Activity
In the data that follows, find each line containing "Given" and copy it.

Task data
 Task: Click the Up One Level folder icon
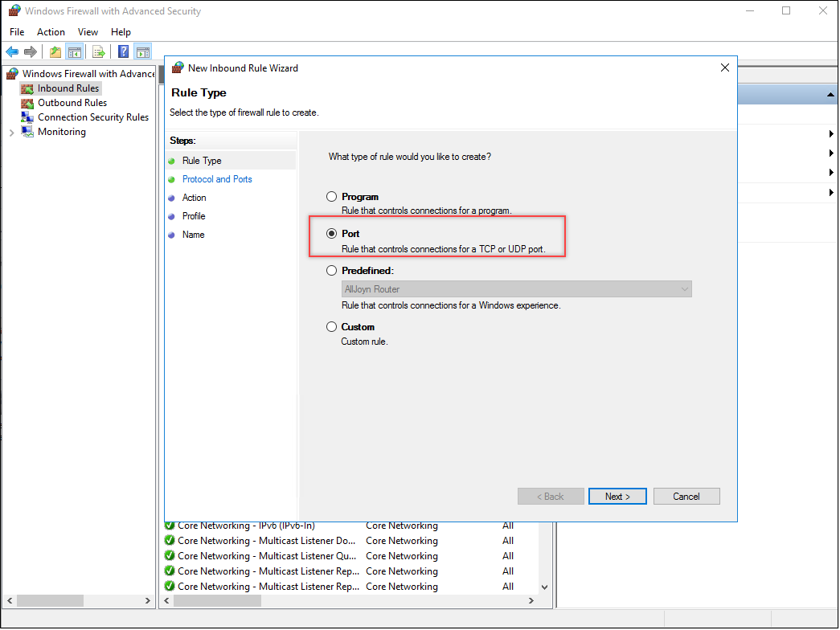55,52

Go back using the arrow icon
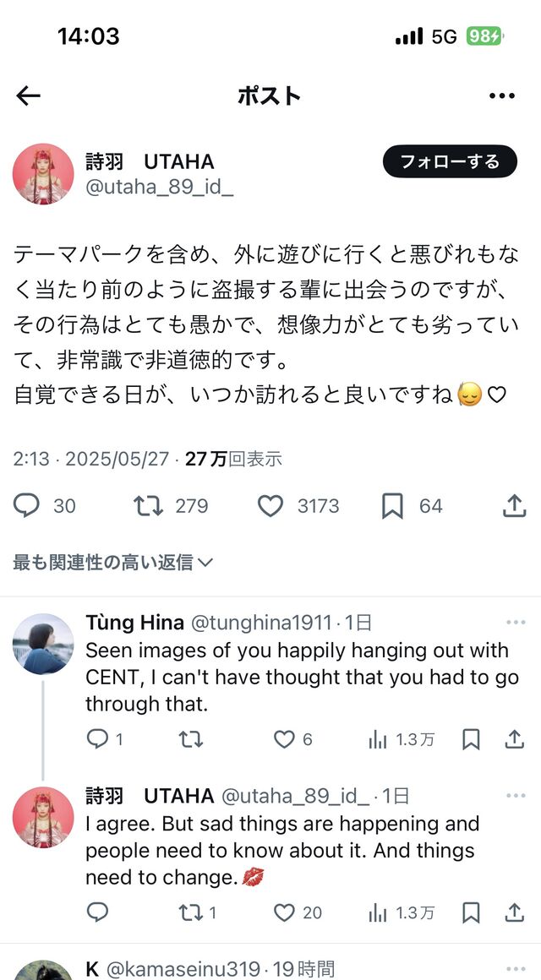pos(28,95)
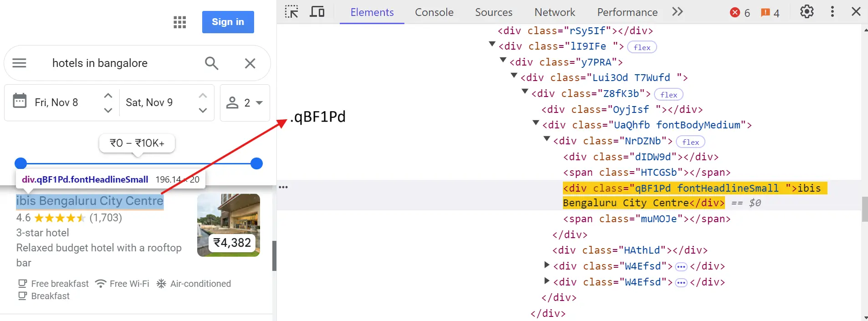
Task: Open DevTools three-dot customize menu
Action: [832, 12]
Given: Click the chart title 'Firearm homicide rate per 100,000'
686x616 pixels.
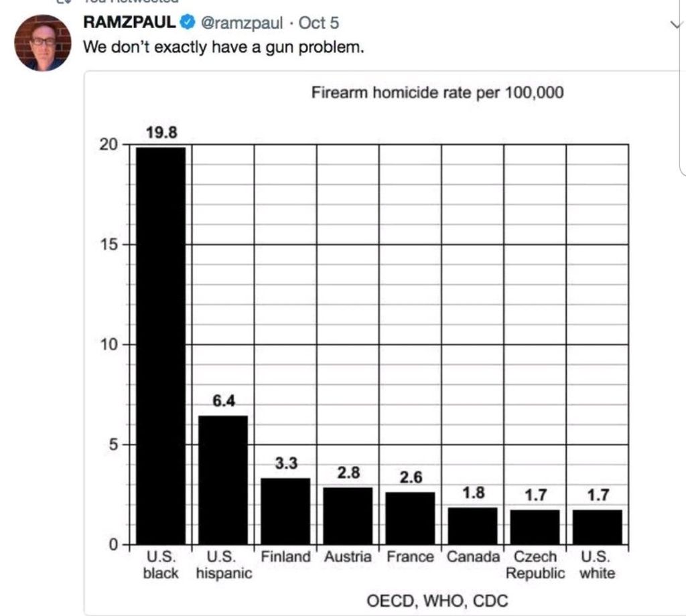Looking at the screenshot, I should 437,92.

==

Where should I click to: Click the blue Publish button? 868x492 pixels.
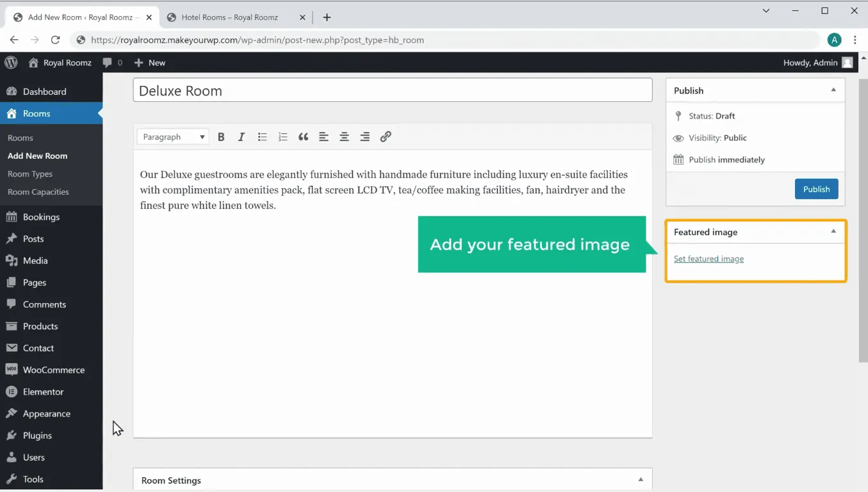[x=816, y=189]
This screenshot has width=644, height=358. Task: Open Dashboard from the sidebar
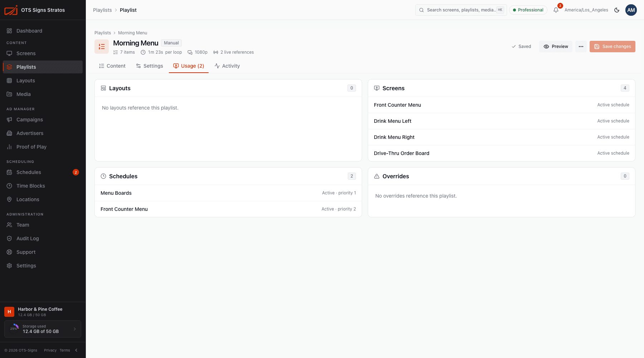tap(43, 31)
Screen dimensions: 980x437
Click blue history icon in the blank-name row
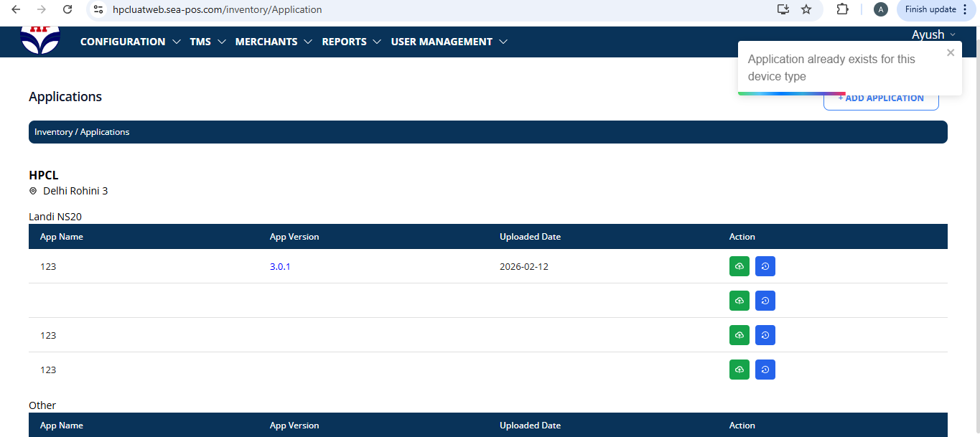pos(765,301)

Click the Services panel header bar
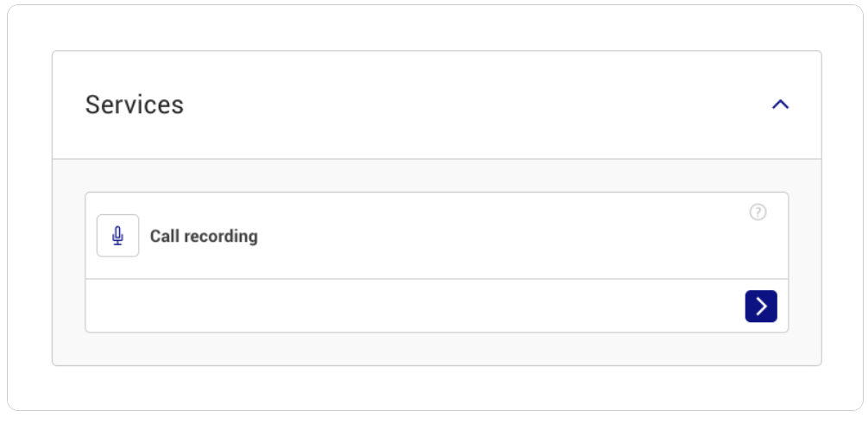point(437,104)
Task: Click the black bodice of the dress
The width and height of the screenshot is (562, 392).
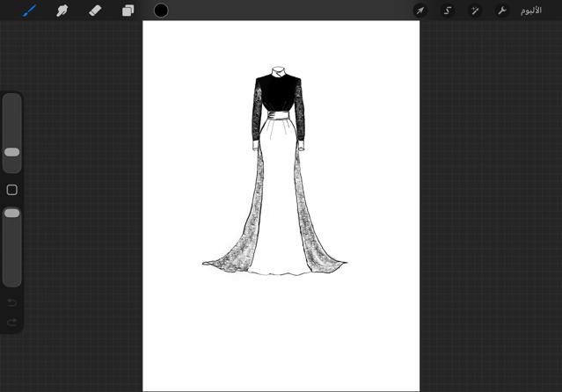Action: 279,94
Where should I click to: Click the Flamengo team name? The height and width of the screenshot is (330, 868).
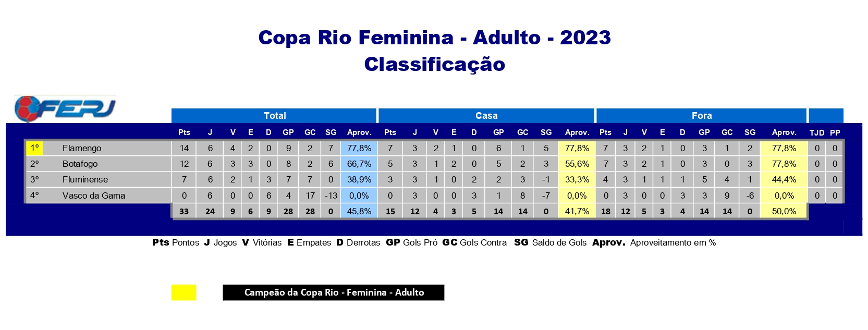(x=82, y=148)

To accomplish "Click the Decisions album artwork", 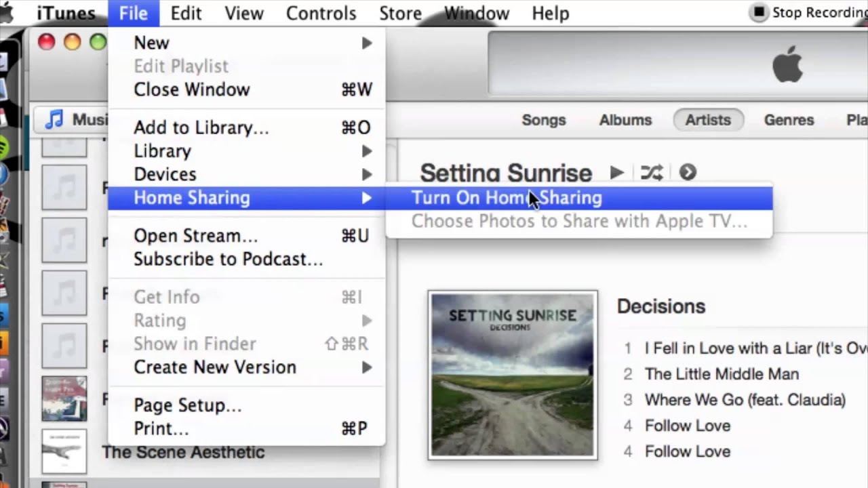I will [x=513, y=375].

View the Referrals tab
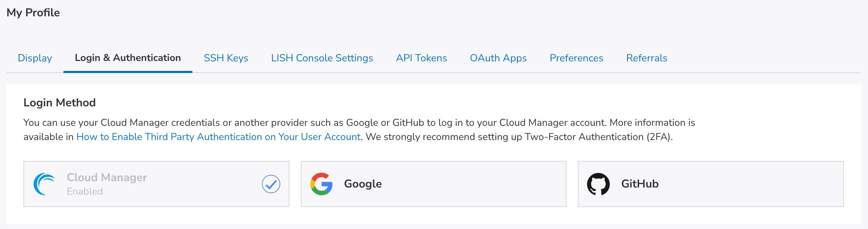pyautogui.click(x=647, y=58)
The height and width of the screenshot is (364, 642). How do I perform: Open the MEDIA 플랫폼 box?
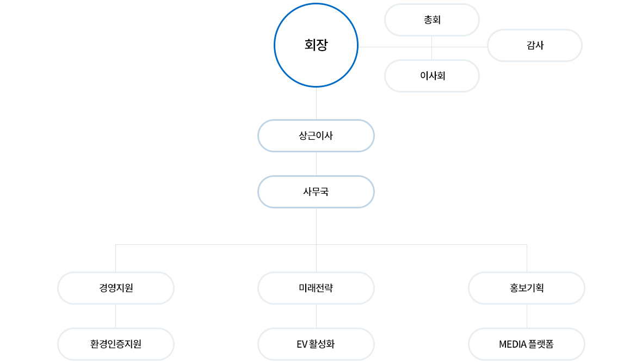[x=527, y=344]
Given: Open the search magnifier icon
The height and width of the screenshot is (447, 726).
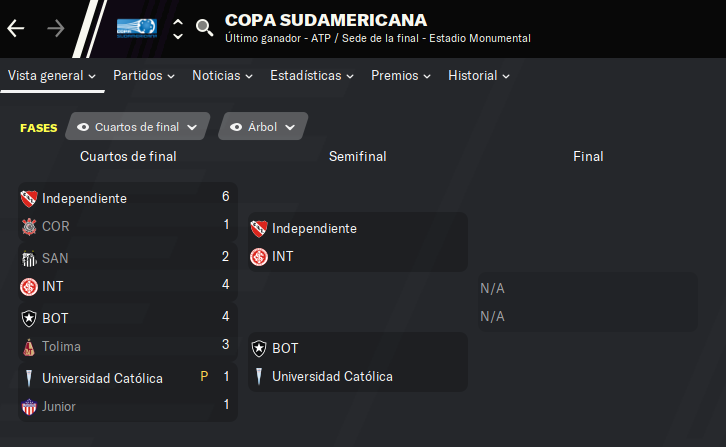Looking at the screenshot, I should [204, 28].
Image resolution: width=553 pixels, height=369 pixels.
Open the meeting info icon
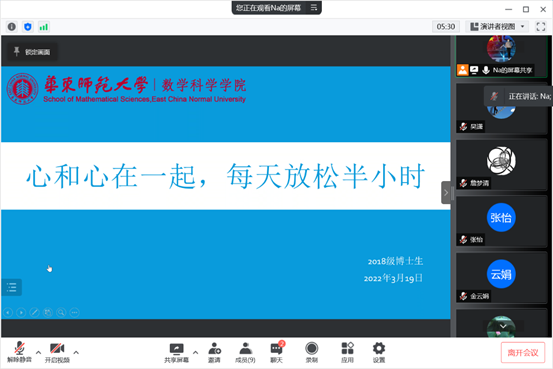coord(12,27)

Solution for this exercise
Given: Click the chart title 'Firearm homicide rate per 100,000'
Given: Open the search magnifier icon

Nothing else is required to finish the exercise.